Way back in the dawn of the internet, say around 1998 or so, I inherited a work email address that got a lot of odd junk mail. The previous user had apparently signed up for every crank and nutcase mailing list he could find. I never unsubscribed, because I, too, like free comedy.
So it was that I learned that black UN helicopters were irradiating cattle with fluoride, or that alien reptiloids were constructing concentration camps for Christians.
One frequent missive told me that the requirement for a driver's licence was a myth. Also: you didn't have to pay taxes if you didn't want to! These emails were coming from a small subsection of the right wing fringe in the United States, so I just rolled my eyes.
Imagine my surprise when I learned that this myth had taken firm root here in Canada.
Last week, we heard about a Fort Langley man who was stopped in Chilliwack for driving without a licence.
Tyler Olson of our sister paper, the Chilliwack Times, relayed the strange series of rationalizations the man gave to a very perplexed judge: he was a "natural person" and, as such, didn't have to get a driver's licence.
Chilliwack must be a popular spot for these guys, since it was earlier this January that a Chilliwack man, Russell Porisky, and his wife Elaine Gould had been found guilty of failing to pay tax on $1.12 million of income, and of counselling his students to commit fraud.
Porisky, now appealing, was running the Paradigm Educational Group, which ran seminars encouraging folks to consider themselves, you guessed it, "natural persons."
Porisky's philosophy, whether spread by him or others, has led to a scattering of tax prosecutions around the country, from B.C. to Manitoba.
The natural person movement is a weird cross between a political philosophy, a scam and a cult.

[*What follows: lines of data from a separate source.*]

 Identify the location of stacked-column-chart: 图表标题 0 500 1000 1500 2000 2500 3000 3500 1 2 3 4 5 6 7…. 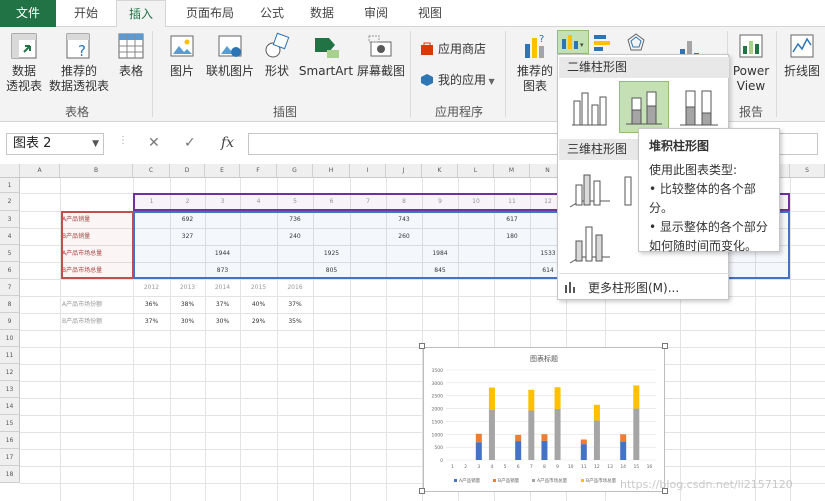
(544, 420).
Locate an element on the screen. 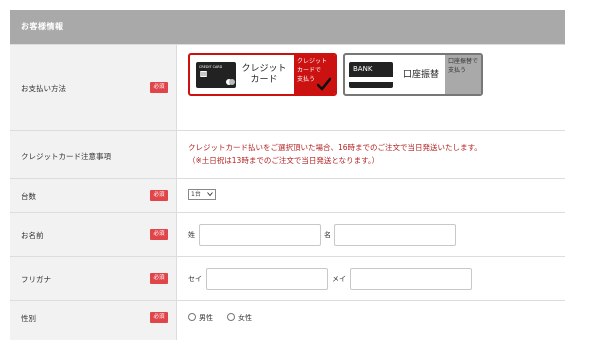  gender-label-cell: 性別 必須 is located at coordinates (94, 320).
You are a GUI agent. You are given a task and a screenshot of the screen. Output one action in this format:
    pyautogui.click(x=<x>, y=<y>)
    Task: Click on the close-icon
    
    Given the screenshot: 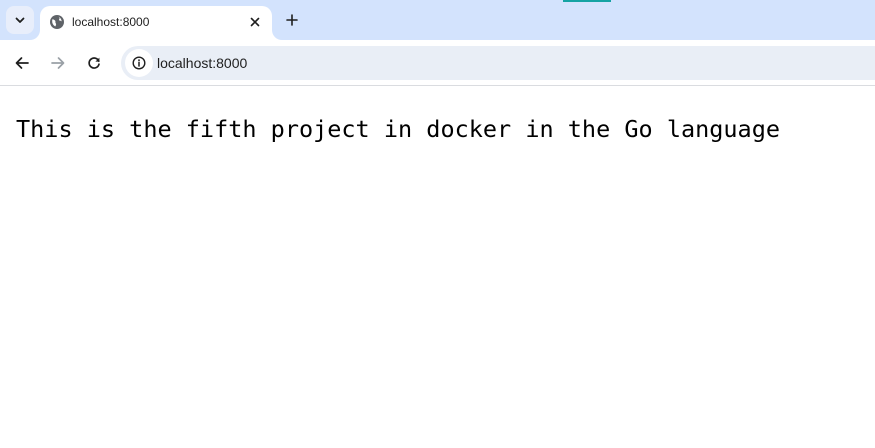 What is the action you would take?
    pyautogui.click(x=255, y=22)
    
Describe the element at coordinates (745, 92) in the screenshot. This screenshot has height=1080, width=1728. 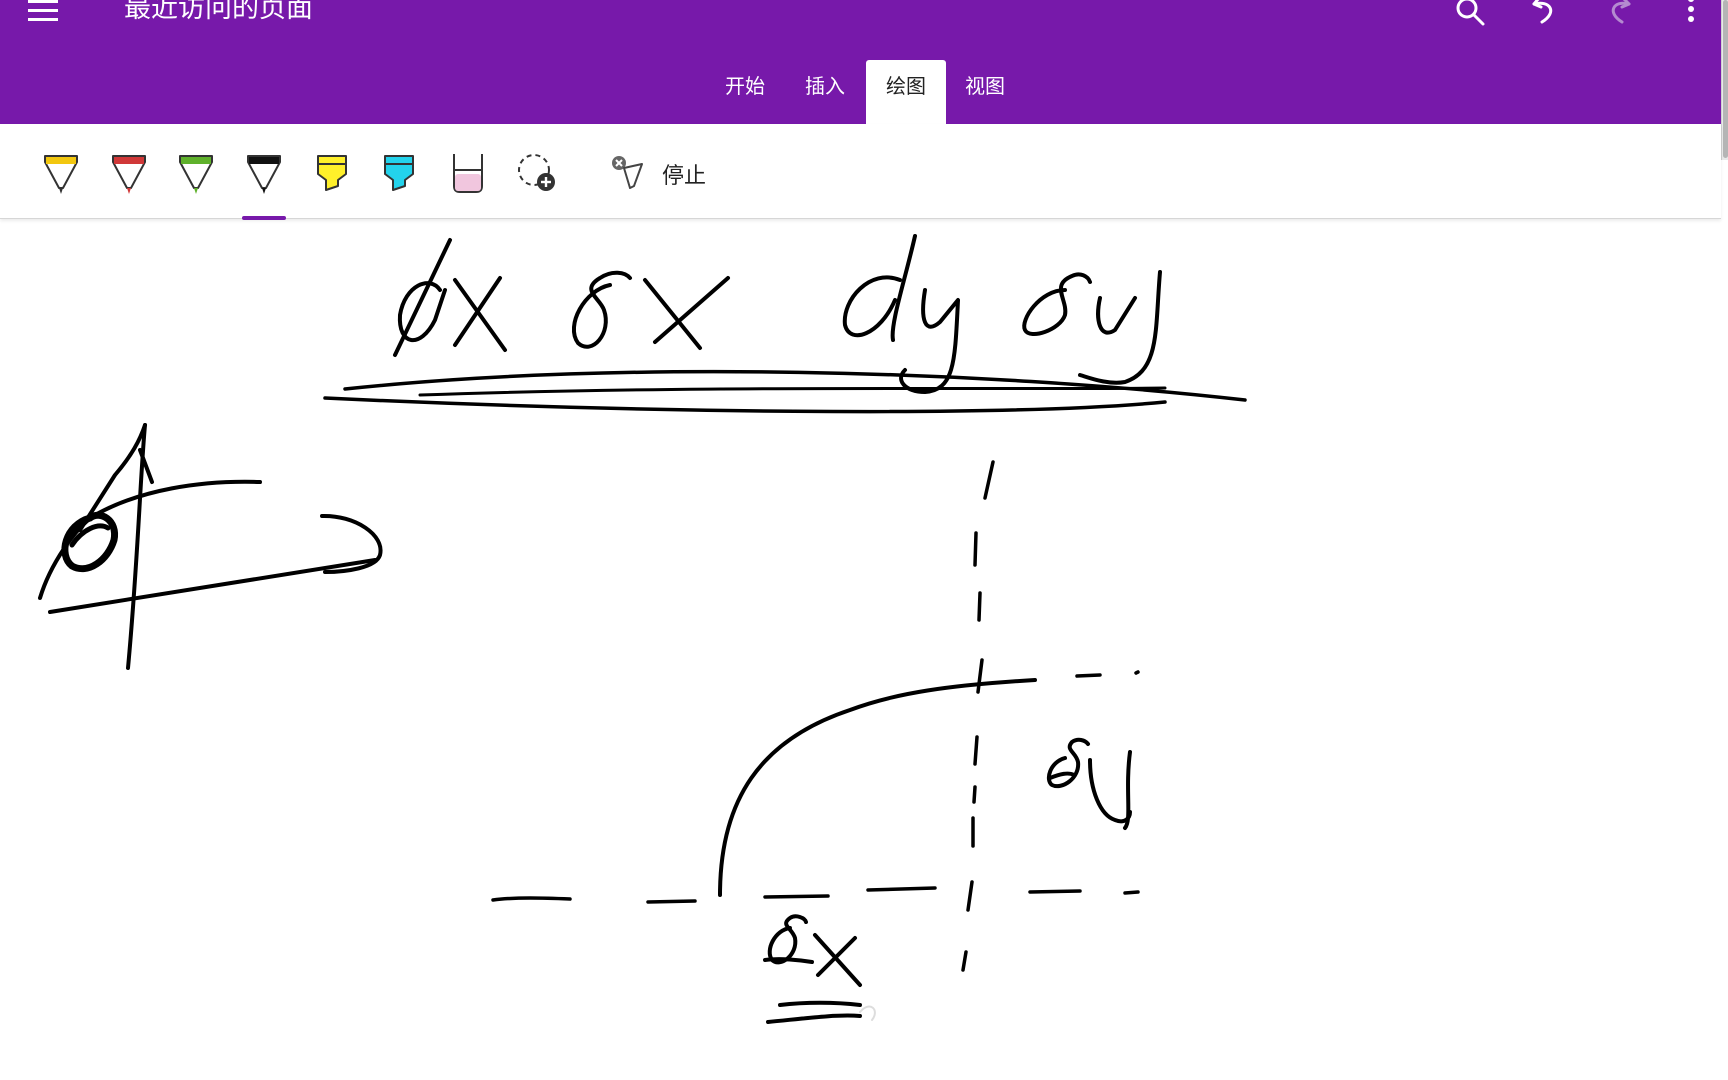
I see `tab-start: 开始` at that location.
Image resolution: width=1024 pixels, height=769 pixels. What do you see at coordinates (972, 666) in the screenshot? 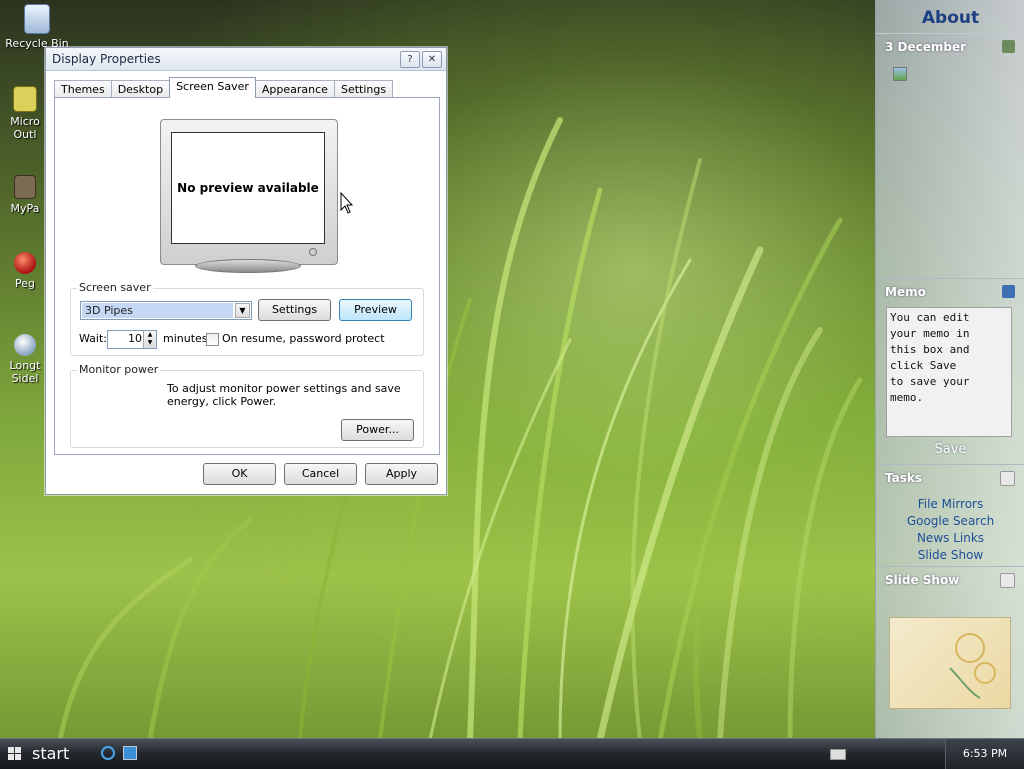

There are plenty of people who believe in less (or no) government, or radically different forms of government. But libertarians, anarchists and radical socialists all recognize that the government, you know, actually exists. They don't pretend that it can't throw you in jail.
Natural persons nuts seem to believe that a few semantic tricks - one website on the Canadian movement had an extensive, baffling section on grammar - can make you invisible to the taxman and other authorities.
They believe that a natural person is distinct from a legal person.
If you don't get a driver's licence, don't sign contracts and don't use your SIN card, you have a kind of magical get-out-of-jail-free card, they will tell you.
The thing that offends me the most about these guys isn't that they believe they shouldn't have to pay taxes.
It's that they're amazingly, staggeringly lazy.
A real revolutionary tries to free everyone. They kick and bite and claw and scream and try to do something about the state of the world.
The Occupy Movement and the Tea Party come from very different places, but they have passion in common.
By contrast, "natural persons" are happy to drive, unlicensed, on roads paid for with someone else's taxes. They're happy to put one over on the government, and to think themselves smarter than the rest of us, who are clearly idiots and dupes.
They're pleased to have the benefits of a largely taxpaying society, which they believe they can opt out of whenever it suits them.
They don't want to really change things for anyone else.
It's a sad, strange little world they inhabit.